Duecentocinquantamila ragazzi stranieri che studiano in Italia: vogliamo mettere loro un «tetto»? Detta così l’idea è piuttosto sbrigativa. Vista dall’osservatorio di Brescia, dove i genitori preoccupati dell’attrito che i dislivelli linguistici possono creare al cammino di apprendimento dei loro figli hanno chiesto che si trovi una soluzione, la formula si riduce alla speranza che si possa fare meglio. Il progetto, se intendo bene, è di ridistribuire il peso delle diversità fra le varie classi e le varie scuole. E’ necessaria una grande solidarietà all’interno di un sistema dell’istruzione che è chiamato a servire una società che sta diventando multietnica. E’ indispensabile a questo proposito una premessa: il disagio della difficile integrazione non può essere fatto pagare alle famiglie, né a quelle che faticosamente si vanno inserendo né a quelle che hanno radici sul territorio da secoli. C’è una esigenza preliminare: non allontanare nessun ragazzo dal suo contesto abitativo, non spostarlo oltre distanze ragionevoli. Inventare per i ragazzi stranieri una categoria di soprannumerari non avrebbe senso e sarebbe anche offensivo. La politica della «Bus school», sperimentata negli Usa in Stati del Sud negli anni Sessanta, con ragazzi bianchi trasferiti in autobus verso scuole di quartieri neri e viceversa per favorire l’integrazione, non è certo applicabile a casa nostra.

La nostra è una integrazione che parte dal cortile della scuola comune, e che si giova della naturale capacità di mediazione che i bambini hanno, italiani e stranieri, nei confronti degli adulti. I bambini stranieri, velocissimi nell’apprendere l’italiano e perfino il dialetto del luogo, sono di solito i migliori operatori culturali di una convivenza pacifica, fanno da traduttori ai loro genitori e ai loro nonni e spesso lentamente li invitano ad accettare i costumi del luogo.

Concretamente si possono dire alcune cose:

  1. Servono soldi e volontà per realizzare subito corsi di sostegno linguistico che operino in parallelo alle lezioni.

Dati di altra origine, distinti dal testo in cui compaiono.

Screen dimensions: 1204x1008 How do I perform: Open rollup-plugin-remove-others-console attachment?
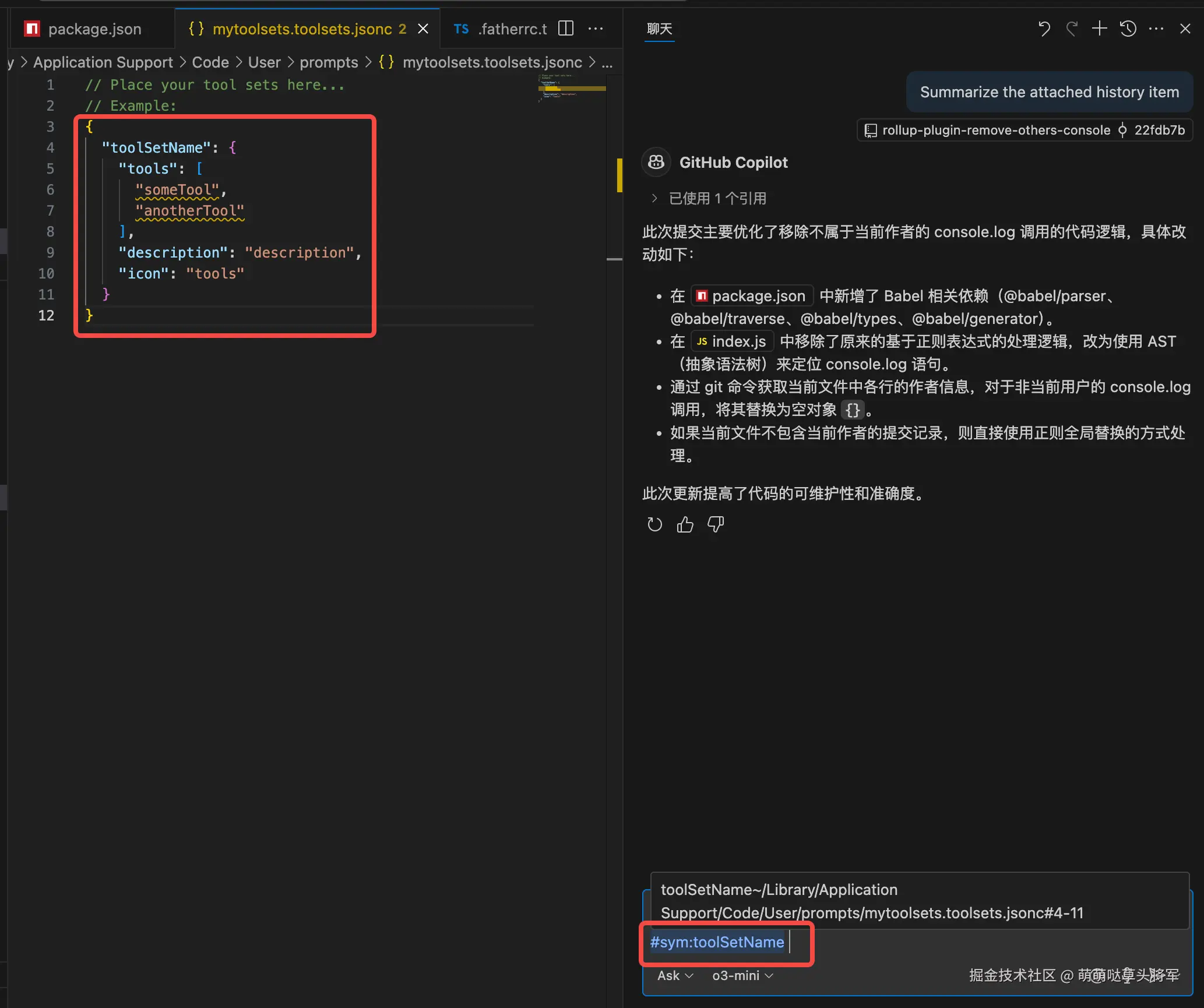tap(994, 130)
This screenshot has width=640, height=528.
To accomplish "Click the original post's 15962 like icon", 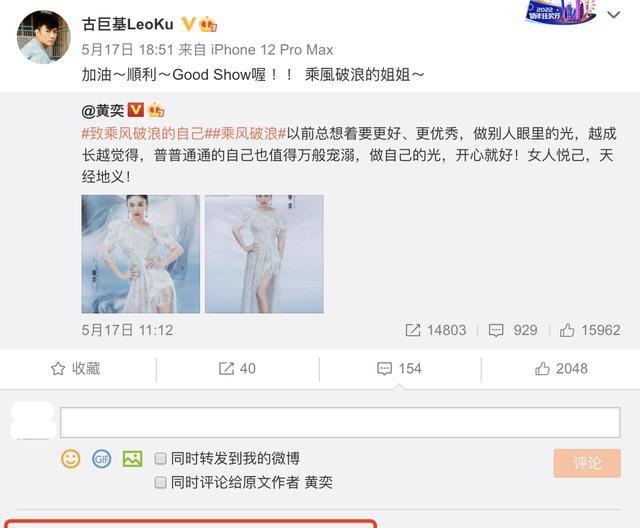I will 567,330.
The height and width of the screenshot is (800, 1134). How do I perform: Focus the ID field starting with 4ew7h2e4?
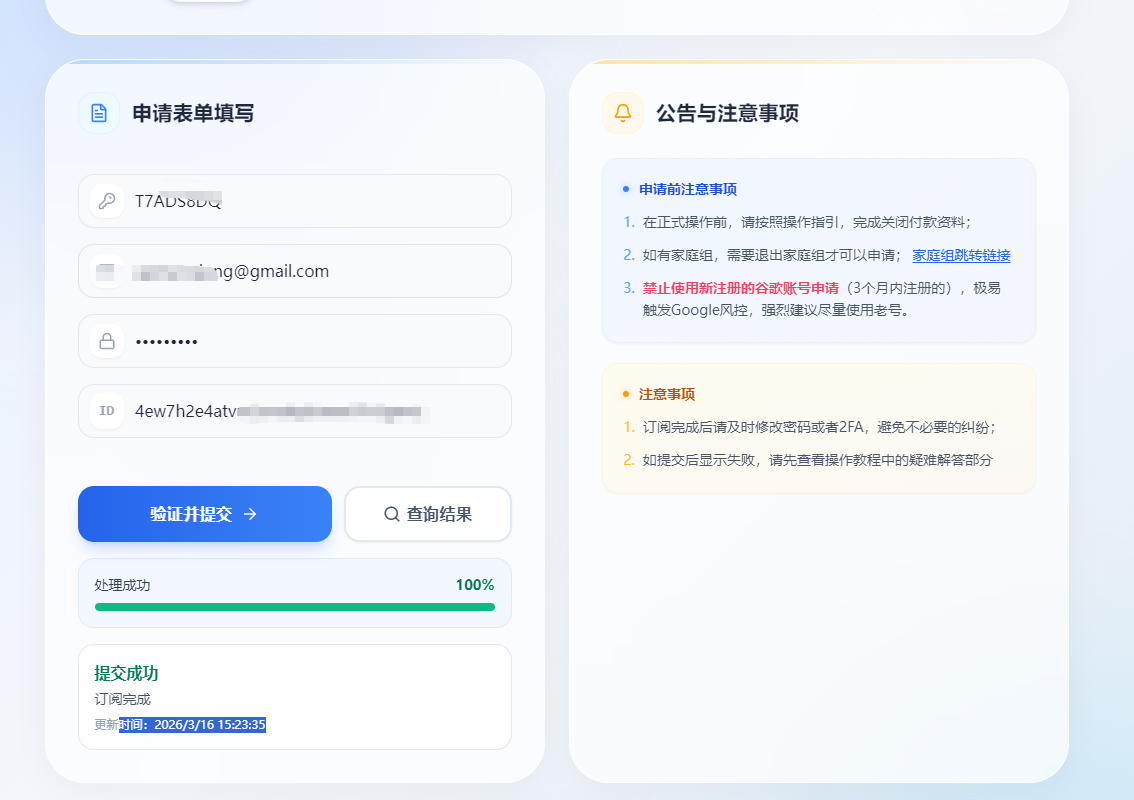(x=320, y=411)
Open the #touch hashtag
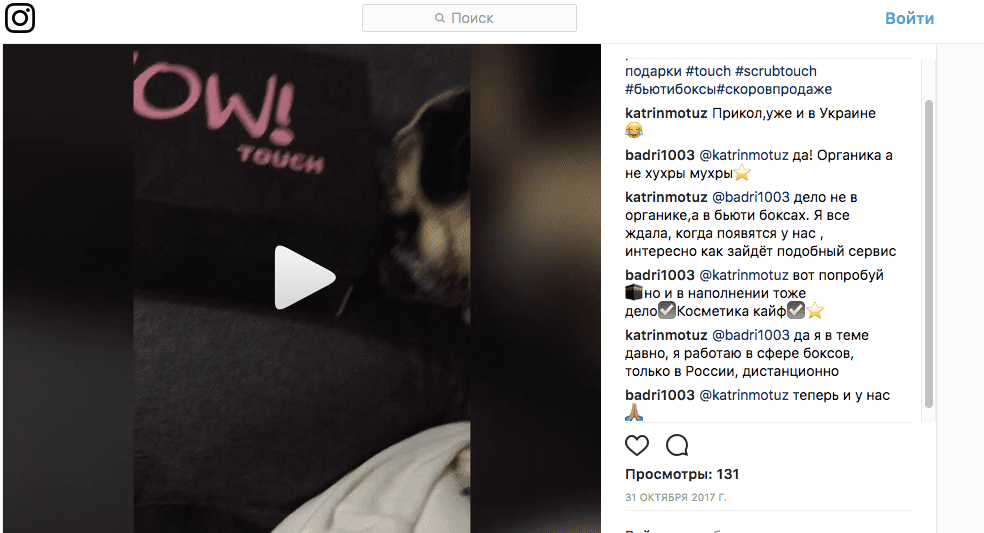984x533 pixels. coord(708,71)
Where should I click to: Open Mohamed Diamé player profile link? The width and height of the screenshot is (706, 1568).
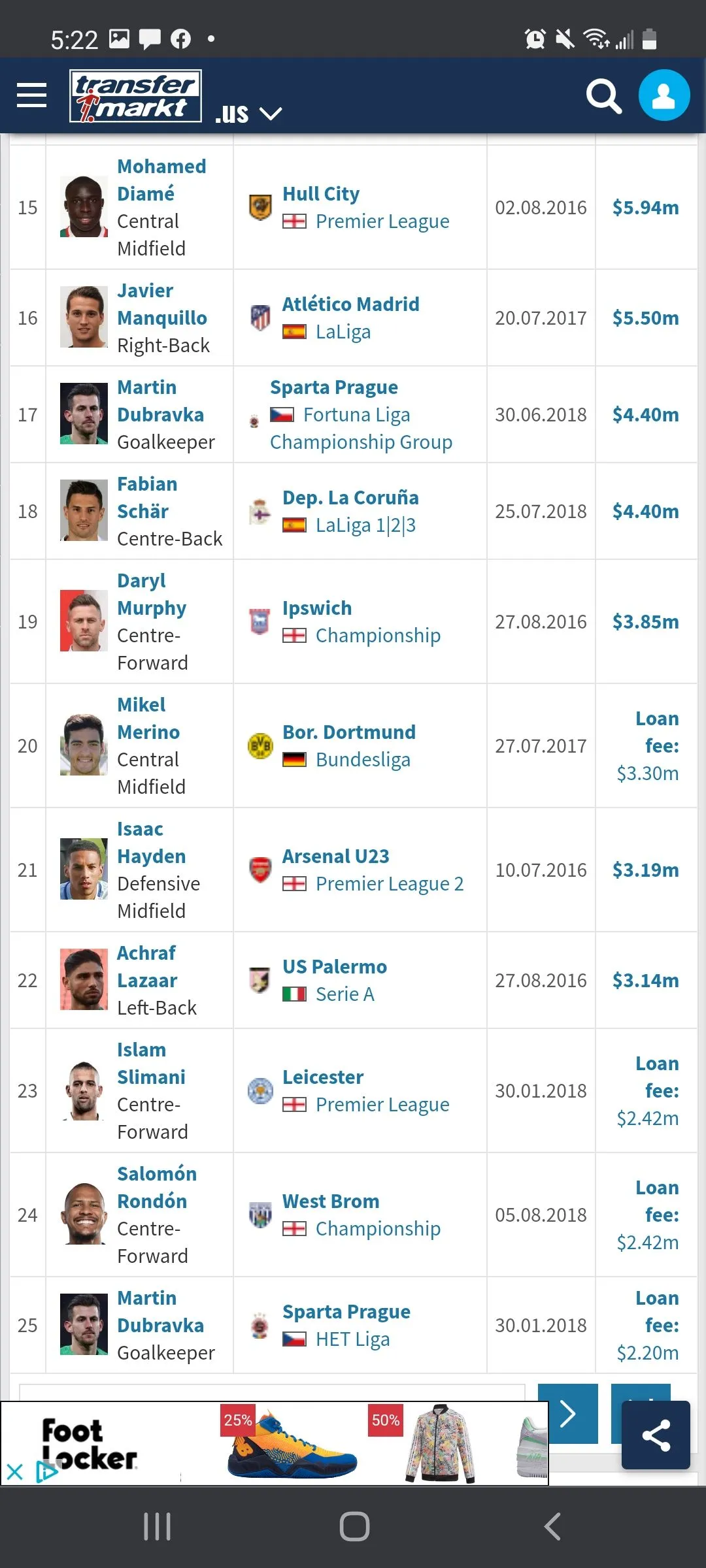point(161,180)
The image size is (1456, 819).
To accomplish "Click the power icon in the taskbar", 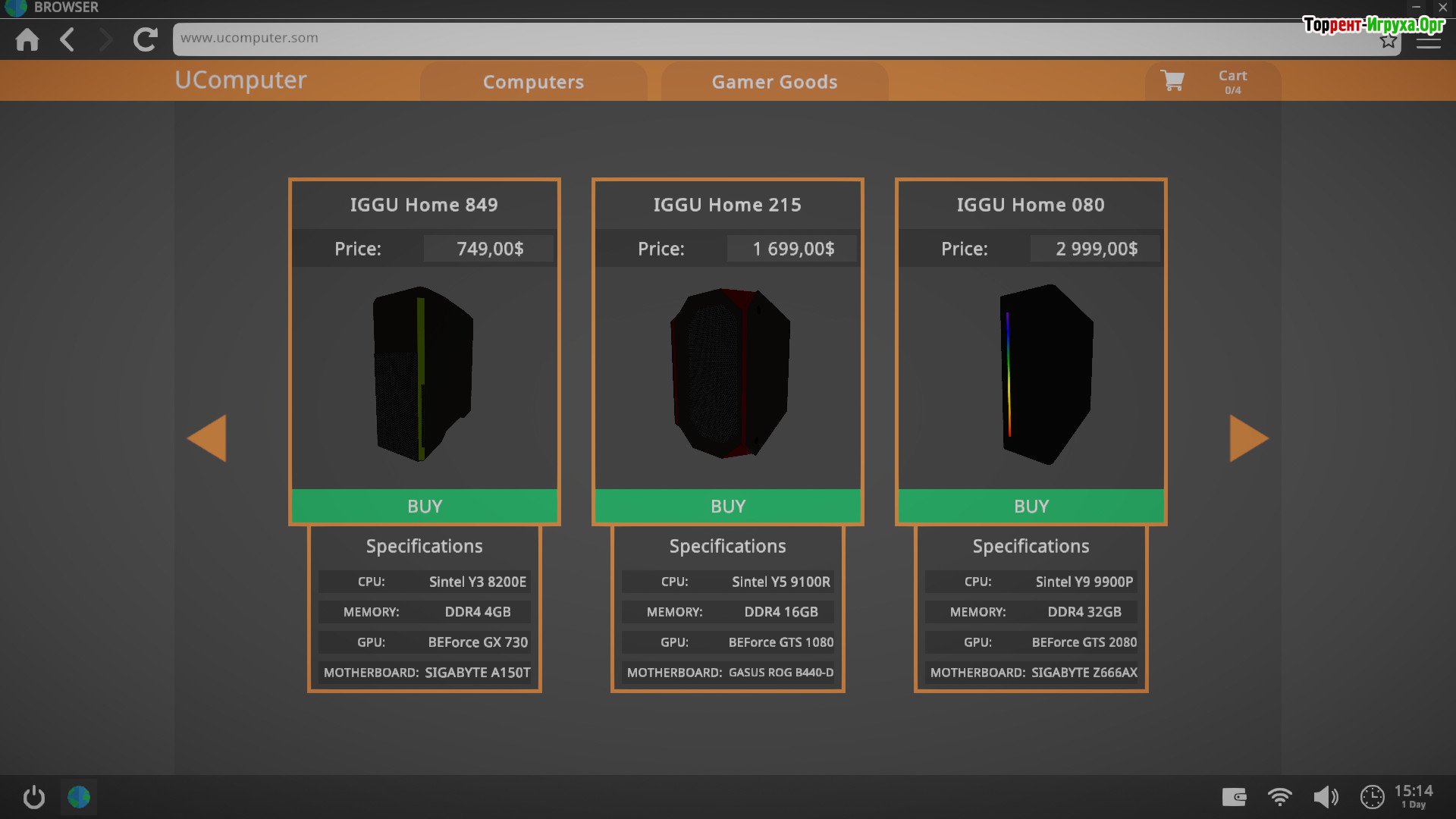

Si tratta anche di aiutare e remunerare i docenti stessi delle lezioni curriculari che potrebbero in molti casi svolgere nel pomeriggio un lavoro in aiuto dei ragazzi con difficoltà linguistiche.

  2. Quando ci sono, come nel Nord-Est d’Italia, classi con punte di 25 per cento di stranieri, e le etnie presenti sono più di trenta, il problema non può essere scaricato tutto sulle singole scuole e sui singoli «ex» provveditorati.

  3. Bisogna moltiplicare i centri per la formazione dei mediatori culturali professionali, rafforzare le docenze rendendole attrezzate ai nuovi compiti.

  4. La riforma della scuola può consentire più flessibilità. Ed è nella flessibilità la chiave del superamento globale dell’intero problema. Non si può cristallizzare lo sforzo di superamento bloccandolo all’interno del vecchio concetto di classe, che in qualche modo stimola gli egoismi e le diffidenze. Il nuovo tutor potrebbe rivelarsi uno strumento prezioso. Le ore che il tutor deve dedicare a tutti sono fino alla terza elementare, se non sbaglio, fissate in 18. Il resto delle ore deve andare a chi ha più bisogno, soprattutto linguisticamente. E’ questa una occasione per superare gli schemi che potevano valere per una scuola di tempi anche etnicamente molto diversi dagli attuali.

  5. Al centro è necessaria una regia parallela a questa flessibilità. Una regia soprattutto capace di fornire strumenti finanziari e di stimolare i corsi di formazione. La finalità è quella di vincere una scommessa che la società ha particolarmente a cuore soltanto se si riuscirà a non determinare intorno al problema sospetti e ingiustizie, a non creare già in una fase di incubazione nuovi motivi di diffidenza e di odio reciproco, queste difficoltà attuali linguistiche e culturali possono trasformarsi in una occasione di ricchezza comune.